Array views would certainly be a great solution for our use case.

Great! Do you mind adding a feature request at https://feedback.tiledb.com/tiledb-core? We will try to work on it in the near future.

Either we slice by the source of each sample or we just say variant_ds = tiledb.overlay([ds1, ds3, ds7]).

Just to clarify, you can do that already with TileDB-VCF, which allows you to store any number of (g)VCF samples in a single 2D sparse array with samples as the rows and genomic positions as the columns. The only difference from the array views feature is that you currently need to query each dataset (2D array) and manage the results separately. The array view would simplify that in the sense that the result across multiple datasets would be organized in a single set of buffers (or dataframe if you are using our Python/Dask or Spark integrations). Do I understand this correctly?

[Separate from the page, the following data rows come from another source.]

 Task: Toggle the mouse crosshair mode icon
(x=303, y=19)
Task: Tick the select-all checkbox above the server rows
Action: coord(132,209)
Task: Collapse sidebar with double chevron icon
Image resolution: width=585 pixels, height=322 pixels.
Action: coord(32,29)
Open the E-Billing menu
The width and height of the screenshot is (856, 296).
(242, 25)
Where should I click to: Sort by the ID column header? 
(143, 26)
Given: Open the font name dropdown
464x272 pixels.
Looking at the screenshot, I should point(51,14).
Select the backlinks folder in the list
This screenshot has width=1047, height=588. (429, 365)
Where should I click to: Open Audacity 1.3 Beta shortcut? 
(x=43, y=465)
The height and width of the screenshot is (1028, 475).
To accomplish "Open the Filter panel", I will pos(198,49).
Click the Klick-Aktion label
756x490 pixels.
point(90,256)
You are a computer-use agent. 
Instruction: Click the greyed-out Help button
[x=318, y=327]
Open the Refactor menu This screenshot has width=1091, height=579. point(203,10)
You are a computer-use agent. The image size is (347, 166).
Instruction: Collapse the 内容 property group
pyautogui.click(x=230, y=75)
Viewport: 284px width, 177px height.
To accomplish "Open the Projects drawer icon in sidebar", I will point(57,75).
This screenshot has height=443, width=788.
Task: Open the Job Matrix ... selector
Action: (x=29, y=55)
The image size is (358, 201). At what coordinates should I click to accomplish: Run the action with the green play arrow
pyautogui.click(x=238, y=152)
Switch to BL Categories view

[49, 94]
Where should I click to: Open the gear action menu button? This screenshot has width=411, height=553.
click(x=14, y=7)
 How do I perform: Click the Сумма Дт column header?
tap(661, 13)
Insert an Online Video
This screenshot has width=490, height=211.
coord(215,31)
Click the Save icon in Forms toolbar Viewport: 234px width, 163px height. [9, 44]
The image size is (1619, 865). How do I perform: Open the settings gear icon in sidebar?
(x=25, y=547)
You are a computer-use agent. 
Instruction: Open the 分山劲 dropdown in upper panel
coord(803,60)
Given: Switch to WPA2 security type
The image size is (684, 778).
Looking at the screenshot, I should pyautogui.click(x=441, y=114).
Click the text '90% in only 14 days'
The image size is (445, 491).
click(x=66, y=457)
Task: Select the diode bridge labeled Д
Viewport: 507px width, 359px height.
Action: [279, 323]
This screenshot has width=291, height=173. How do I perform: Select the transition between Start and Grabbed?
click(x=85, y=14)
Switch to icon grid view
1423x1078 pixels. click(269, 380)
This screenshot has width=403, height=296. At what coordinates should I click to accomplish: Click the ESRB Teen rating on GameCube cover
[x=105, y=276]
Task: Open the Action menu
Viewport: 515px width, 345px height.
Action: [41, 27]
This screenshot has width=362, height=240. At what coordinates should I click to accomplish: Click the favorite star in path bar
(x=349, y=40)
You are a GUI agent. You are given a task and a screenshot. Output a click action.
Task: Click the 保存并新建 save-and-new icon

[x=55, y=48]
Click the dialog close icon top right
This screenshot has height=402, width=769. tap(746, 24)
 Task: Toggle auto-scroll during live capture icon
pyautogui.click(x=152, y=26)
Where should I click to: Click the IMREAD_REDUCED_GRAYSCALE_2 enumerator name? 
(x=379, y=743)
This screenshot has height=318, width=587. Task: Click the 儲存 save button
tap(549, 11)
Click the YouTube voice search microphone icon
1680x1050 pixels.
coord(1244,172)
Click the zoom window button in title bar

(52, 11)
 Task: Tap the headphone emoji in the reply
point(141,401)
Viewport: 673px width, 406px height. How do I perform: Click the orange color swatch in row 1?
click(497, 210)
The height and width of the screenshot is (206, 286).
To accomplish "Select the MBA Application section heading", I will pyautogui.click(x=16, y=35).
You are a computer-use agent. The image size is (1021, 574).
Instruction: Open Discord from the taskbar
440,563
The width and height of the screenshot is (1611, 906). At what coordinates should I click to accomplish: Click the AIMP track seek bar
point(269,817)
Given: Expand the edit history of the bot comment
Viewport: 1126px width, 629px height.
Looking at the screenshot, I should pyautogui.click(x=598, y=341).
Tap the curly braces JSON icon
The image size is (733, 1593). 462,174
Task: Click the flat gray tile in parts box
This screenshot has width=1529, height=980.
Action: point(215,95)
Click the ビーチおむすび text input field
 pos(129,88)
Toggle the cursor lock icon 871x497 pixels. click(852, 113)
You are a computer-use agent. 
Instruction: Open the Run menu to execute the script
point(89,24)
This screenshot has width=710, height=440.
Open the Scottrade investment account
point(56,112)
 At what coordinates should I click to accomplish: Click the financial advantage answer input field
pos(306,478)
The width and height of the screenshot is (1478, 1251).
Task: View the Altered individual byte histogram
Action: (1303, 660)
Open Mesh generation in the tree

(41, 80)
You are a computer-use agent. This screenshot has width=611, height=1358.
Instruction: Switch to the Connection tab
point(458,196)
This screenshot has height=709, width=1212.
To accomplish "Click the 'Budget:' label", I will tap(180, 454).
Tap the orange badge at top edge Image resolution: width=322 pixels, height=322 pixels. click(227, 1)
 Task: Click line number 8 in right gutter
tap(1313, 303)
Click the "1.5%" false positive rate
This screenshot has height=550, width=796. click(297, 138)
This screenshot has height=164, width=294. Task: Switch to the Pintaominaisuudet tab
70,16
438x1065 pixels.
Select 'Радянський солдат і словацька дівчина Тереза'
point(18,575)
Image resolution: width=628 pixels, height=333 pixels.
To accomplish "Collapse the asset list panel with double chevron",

When using a monolithic database we would have to run some script that deletes the previously added entries, but that could end up corrupting the whole dataset.

TileDB has a more flexible way to handle this than a monolithic database. I would suggest taking a look at the following docs: https://docs.tiledb.com/developer/basic-concepts/definitions/fragment https://docs.tiledb.com/developer/basic-concepts/physical-storage https://docs.tiledb.com/developer/basic-concepts/reading#time-traveling

Happy to rehash this on a separate thread when the time comes.

Hoeze commented 4 years ago

Array views would certainly be a great solution for our use case.

Great! Do you mind adding a feature request at https://feedback.tiledb.com/tiledb-core? We will try to work on it in the near future.

Done! See https://feedback.tiledb.com/tiledb-core/p/array-views

Either we slice by the source of each sample or we just say variant_ds = tiledb.overlay([ds1, ds3, ds7]).

Just to clarify, you can do that already with TileDB-VCF, which allows you to store any number of (g)VCF samples in a single 2D sparse array with samples as the rows and genomic positions as the columns. The only difference from the array views feature is that you currently need to query each dataset (2D array) and manage the results separately. The array view would simplify that in the sense that the result across multiple datasets would be organized in a single set of buffers (or dataframe if you are using our Python/Dask or Spark integrations). Do I understand this correctly?

Yes, the idea would be to eliminate the query.

Also, I could simply concatenate /dataset/A and /dataset/B along the sample dimension without language-specific code. Everything would look like a single logical TileDB dataset.

stavrospapadopoulos commented 4 years ago

Thanks @Hoeze! Yeah, that would be a great feature. I hope we get to work on it soon.